··· Page ···

# American Eagle front mount question.



## BowHuntnFool (Sep 3, 2009)

I was thinking about purchasing the 60” Moose rapid release plow for my ATV, but came across an American Eagle front mount plow. The Moose was going to cost me around $640, and I can get the Eagle for around $470. How much difference is there in the quality between the two plow systems? I do not want to buy something I will not be happy with.


----------



## bigcontender (Nov 3, 2010)

I have a 60" eagle plow on my 03 660 grizzly. I live in upstate Ny so it's plowed lots of snow and it holding up well. Good unit I've been plowing with it for 9 years now so it dosen't owe me anything.


----------



## Dave T (Feb 11, 2009)

I've had an Eagle plow on two different quads over a period of 6 years now. My son has had his Eagle plow for 8 years. So far, they have been bullet proof. 

With that said, we both have the mid-mount Eagle systems. I'm not a big fan of the front mount systems. I had one which was made by the same company that makes them for Moose... it didn't hold up worth a darn, and almost cost me a radiator on one quad. The mid-mount Eagle is really easy on and off once you know how to do it. Takes me about 30 seconds on or off. 

I like that the Eagles are well built, made in the USA... not "somewhere else", and have the Eagle warranty which is pretty much a "if it breaks, we will fix it or replace it" warranty. What I really like is the fact that neither my son or I have had to test the warranty out. Thumbs Up 

If I were to try another front mount system... it would be the Eagle for all the above.

··· Supplied information ···

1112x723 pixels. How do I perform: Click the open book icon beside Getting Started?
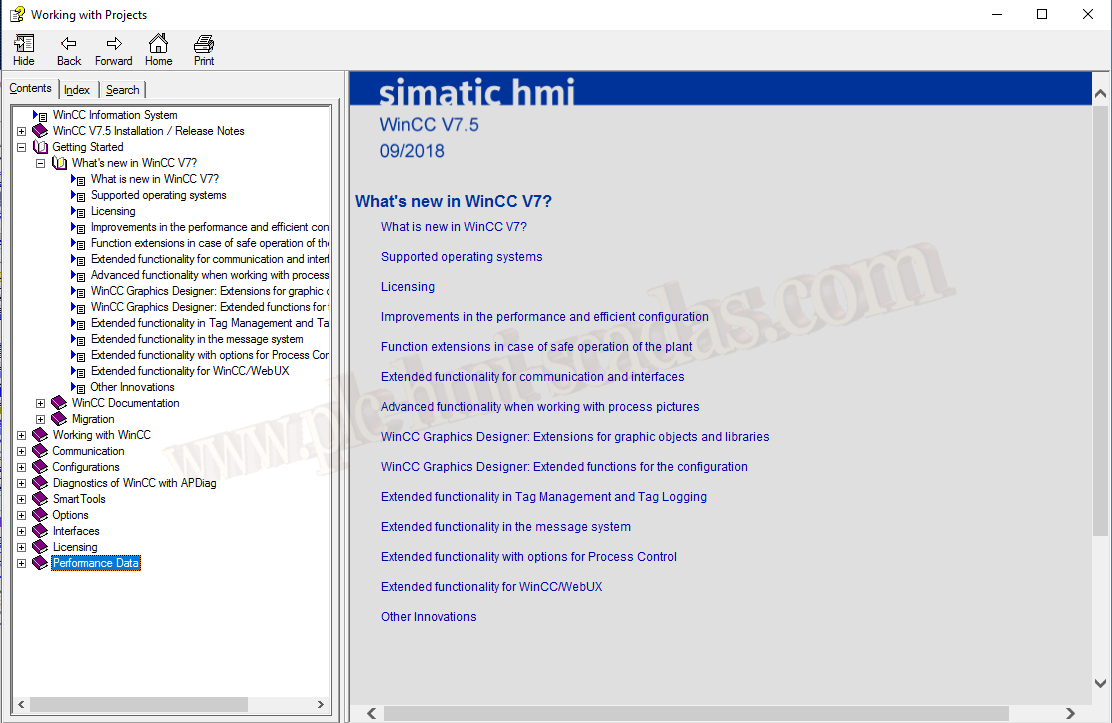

···

**Aim of the task**: Could you retype the whole ATV plow thread word for word?

**Exercise response**:
# American Eagle front mount question.



## BowHuntnFool (Sep 3, 2009)

I was thinking about purchasing the 60” Moose rapid release plow for my ATV, but came across an American Eagle front mount plow. The Moose was going to cost me around $640, and I can get the Eagle for around $470. How much difference is there in the quality between the two plow systems? I do not want to buy something I will not be happy with.


----------



## bigcontender (Nov 3, 2010)

I have a 60" eagle plow on my 03 660 grizzly. I live in upstate Ny so it's plowed lots of snow and it holding up well. Good unit I've been plowing with it for 9 years now so it dosen't owe me anything.


----------



## Dave T (Feb 11, 2009)

I've had an Eagle plow on two different quads over a period of 6 years now. My son has had his Eagle plow for 8 years. So far, they have been bullet proof. 

With that said, we both have the mid-mount Eagle systems. I'm not a big fan of the front mount systems. I had one which was made by the same company that makes them for Moose... it didn't hold up worth a darn, and almost cost me a radiator on one quad. The mid-mount Eagle is really easy on and off once you know how to do it. Takes me about 30 seconds on or off. 

I like that the Eagles are well built, made in the USA... not "somewhere else", and have the Eagle warranty which is pretty much a "if it breaks, we will fix it or replace it" warranty. What I really like is the fact that neither my son or I have had to test the warranty out. Thumbs Up 

If I were to try another front mount system... it would be the Eagle for all the above.